PROBLEMA BREVE A – Puoi riscrivere l'elenco da "Describe the element" fino a "coordinates (36, 71).", estremi compresi, sostituendo "screenshot" con "schermata" e lasciando invariato tutto il resto?

TESTO DEL DOCUMENTO –
╭──

Vi sarà presto un’ ulteriore tornata di prove INVALSI. Non conosco test e metodi che verranno usati questa volta ma tutto fa pensare che –a parte il numero di alunni coinvolti e l’ inserimento degli alunni del II anno delle scuole secondarie superiori- assomiglino molto a quelli della scorsa annata.
Possibili novità a parte, i tempi per compilare le schede saranno ristretti e i quesiti difficili per chi non ha ben sviluppato il pensiero convergente. L’ anno scorso chi scrive non riuscì a espletare tempestivamente il test di lettura per la seconda elementare e altri test lo misero a dura prova.
Ricordo per la secondaria di I grado un triangolo inserito in un cerchio che fece impazzire due accreditati docenti di matematica.
Come accade anche con le prove OCSE-PISA, ispirate alla stessa ideologia oggettivistica, alla fine saranno probabilmente diffuse dai media sintesi assai negative per l’ immagine della scuola italiana, in quanto derivate da test che avranno tenuto conto solo degli aspetti più facilmente valutabili del rendimento scolastico, quelli esecutivi, “ automatici” o in cui comunque la capacità di pensiero critico e creativo, in un’ottica di visione seriale e pseudo-oggettiva dei processi educativi, non ha spazio.
Una lettura attenta dei testi originari di simili importanti (in quanto hanno una grossa portata nell’ orientamento dell’ opinione pubblica) ricerche di sistema mostrerà magari una rappresentazione dei fenomeni più complessa ma pochi leggono le ricerche in originale e il danno d’immagine sarà comunque compiuto. La responsabilità morale degli autori di una ricerca non è peraltro limitata a quel che dicono ma anche a quello che senza alcuna avvertibile smentita lasciano dire.

╰──

PROBLEMA BREVE B –
Rispondi a queste domande sul testo relativo alle prove INVALSI:
(i) Quale test chi scrive non riuscì a completare in tempo l'anno scorso?
(ii) A quale ideologia sono ispirate le prove OCSE-PISA?
(iii) Quali alunni vengono inseriti nella nuova tornata di prove?

DATI FORNITI –
╭──

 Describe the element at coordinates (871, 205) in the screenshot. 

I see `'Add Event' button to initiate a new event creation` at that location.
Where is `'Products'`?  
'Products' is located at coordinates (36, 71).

╰──
╭──

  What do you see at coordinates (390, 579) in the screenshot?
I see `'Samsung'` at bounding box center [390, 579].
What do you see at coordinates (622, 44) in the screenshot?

╰──

SOLUZIONE COMPLETA A –
 Describe the element at coordinates (871, 205) in the schermata. 

I see `'Add Event' button to initiate a new event creation` at that location.
Where is `'Products'`?  
'Products' is located at coordinates (36, 71).

SOLUZIONE COMPLETA B –
(i) Il test di lettura per la seconda elementare.
(ii) All'ideologia oggettivistica, la stessa delle prove INVALSI.
(iii) Gli alunni del II anno delle scuole secondarie superiori.